-- EXERCISE MATERIAL follows --
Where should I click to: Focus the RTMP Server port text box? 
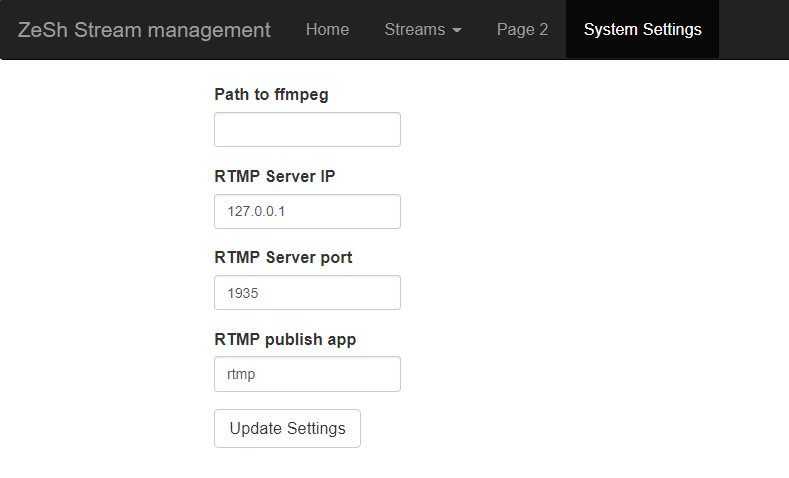(x=307, y=293)
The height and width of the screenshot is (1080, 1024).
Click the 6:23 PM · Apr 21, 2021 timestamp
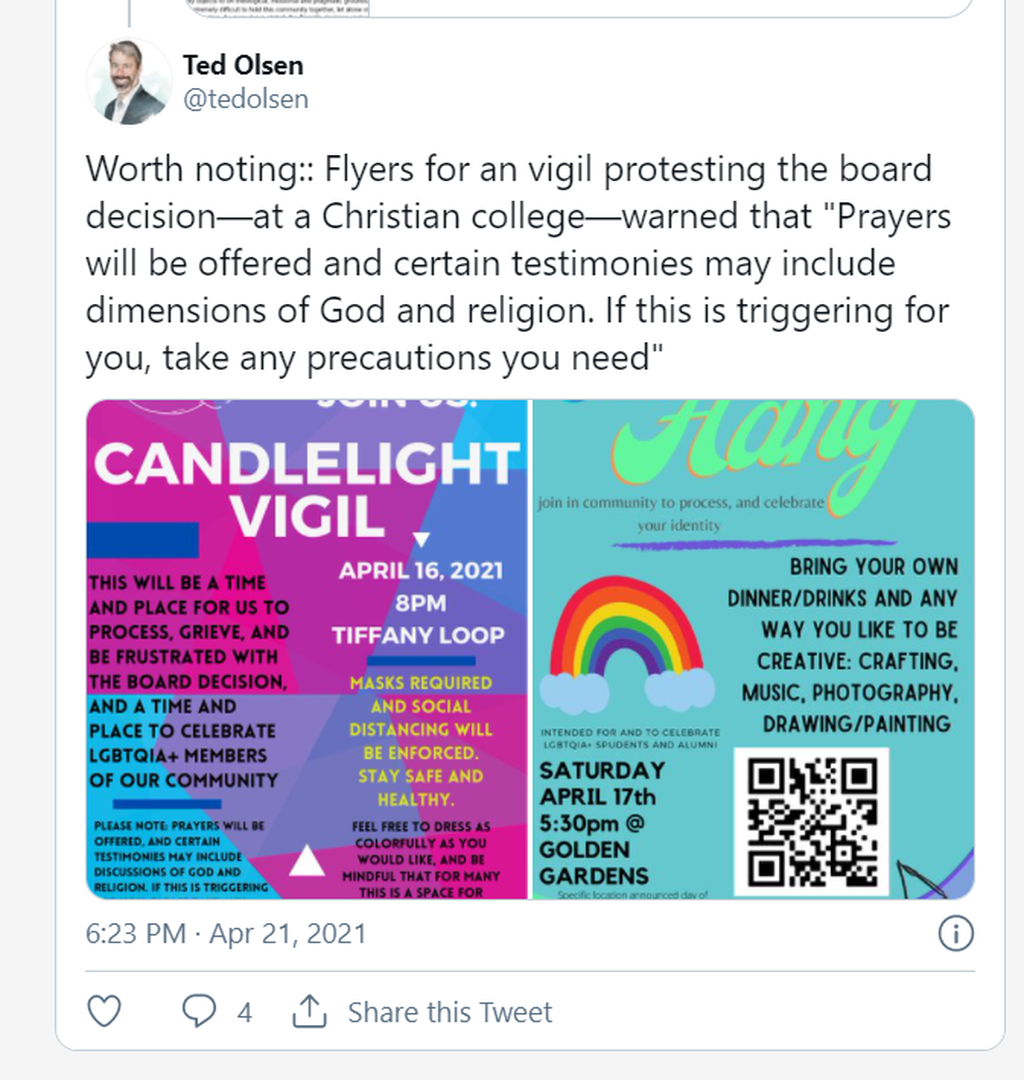(x=226, y=934)
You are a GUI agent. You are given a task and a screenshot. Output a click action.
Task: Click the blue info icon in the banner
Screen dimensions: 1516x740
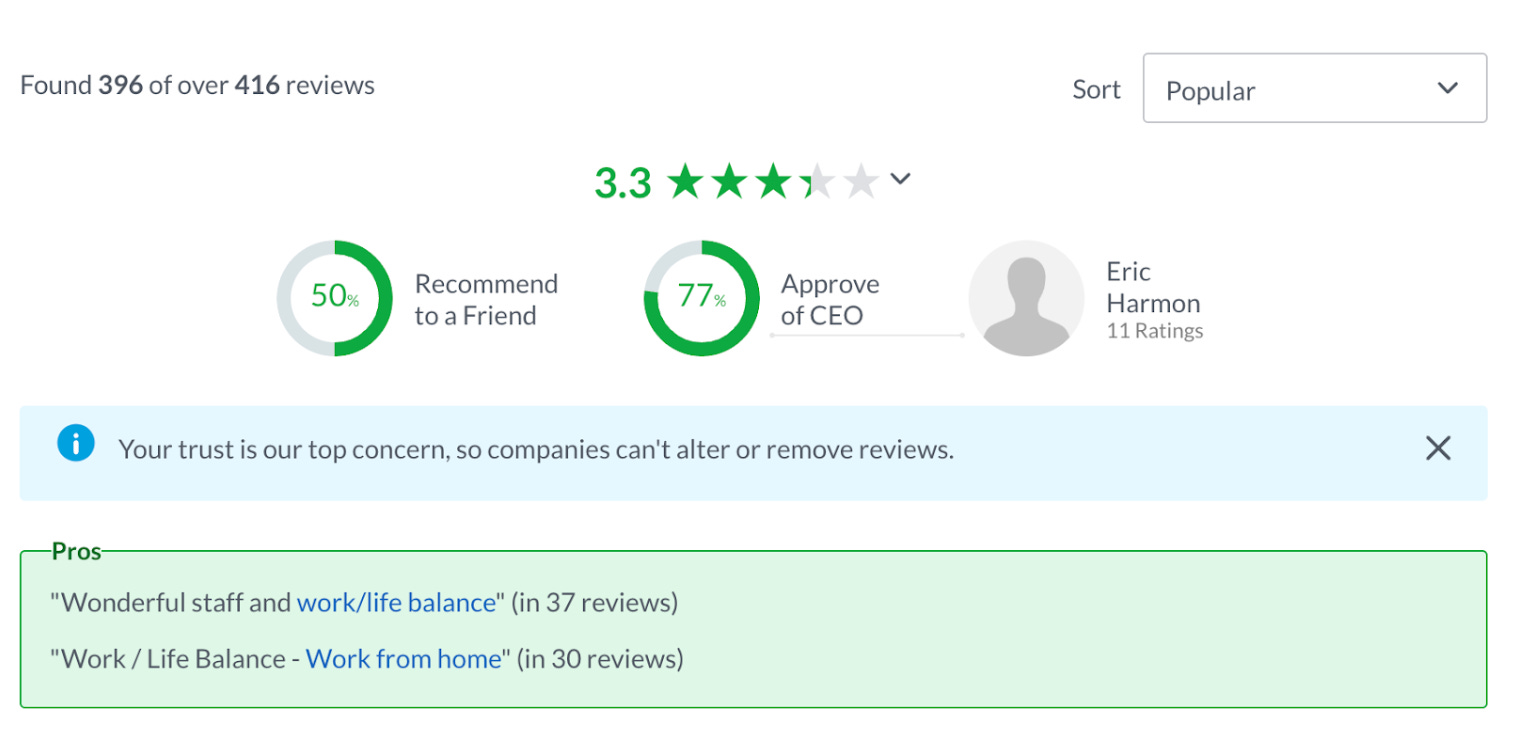pos(75,442)
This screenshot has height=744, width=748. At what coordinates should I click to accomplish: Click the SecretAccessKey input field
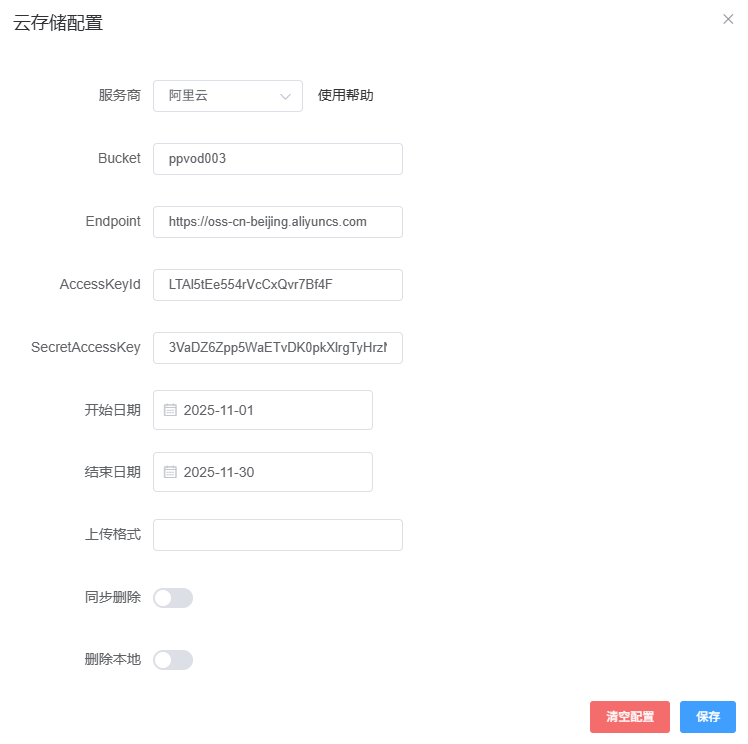click(277, 348)
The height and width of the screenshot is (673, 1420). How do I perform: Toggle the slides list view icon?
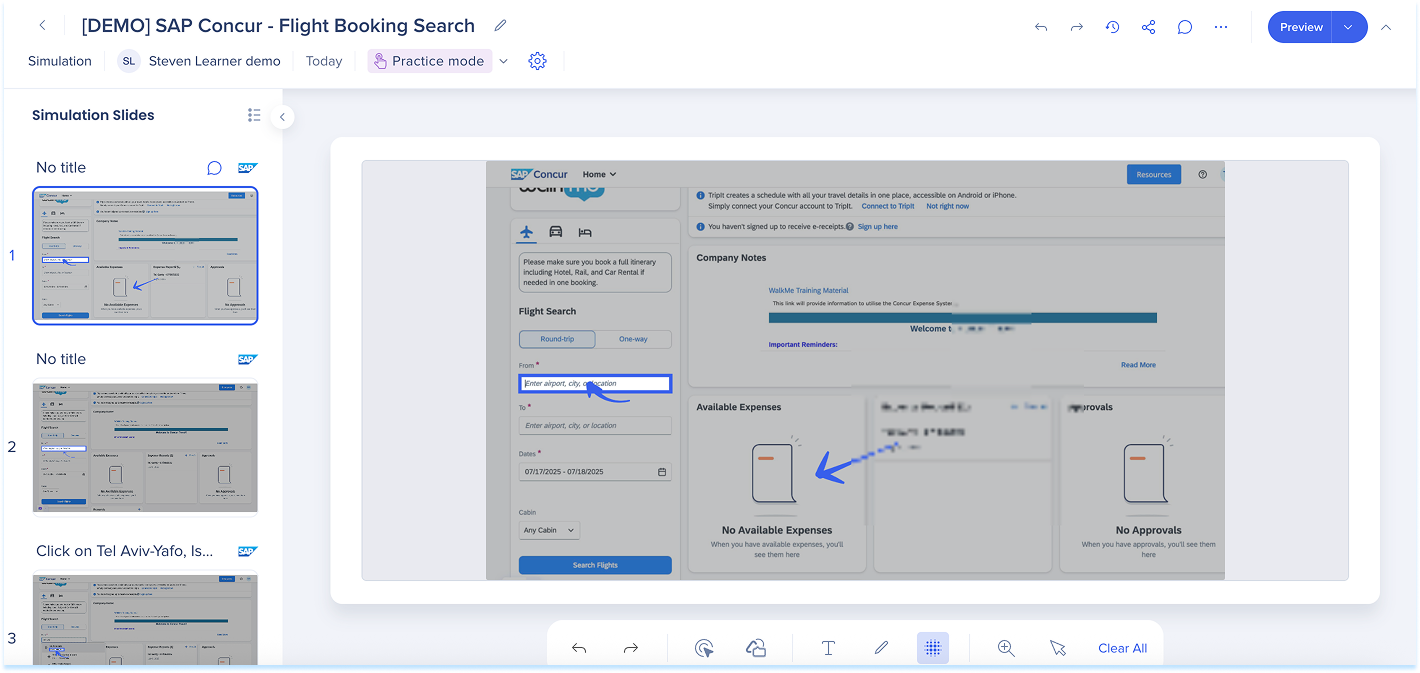(254, 115)
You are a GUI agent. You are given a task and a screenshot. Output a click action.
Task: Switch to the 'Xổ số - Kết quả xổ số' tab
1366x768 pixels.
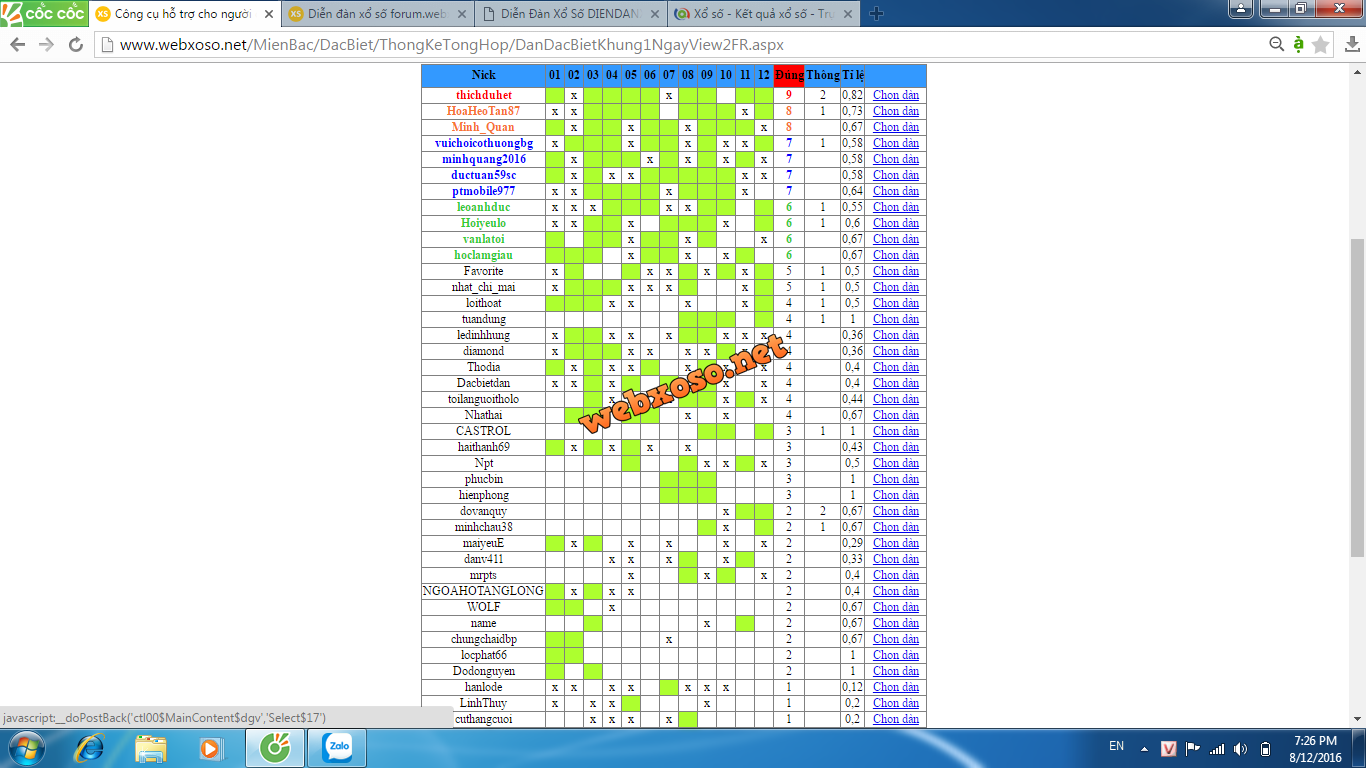(762, 14)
-- EXERCISE MATERIAL concluded --
• _TASK ITEM_
Find the line that has "Task: Switch to" in the listing, then retype it and each later line up to the last, exactly. Leave pictures out.

• _OUTPUT OF THE TASK_
Task: Switch to the 'Xổ số - Kết quả xổ số' tab
1366x768 pixels.
(762, 14)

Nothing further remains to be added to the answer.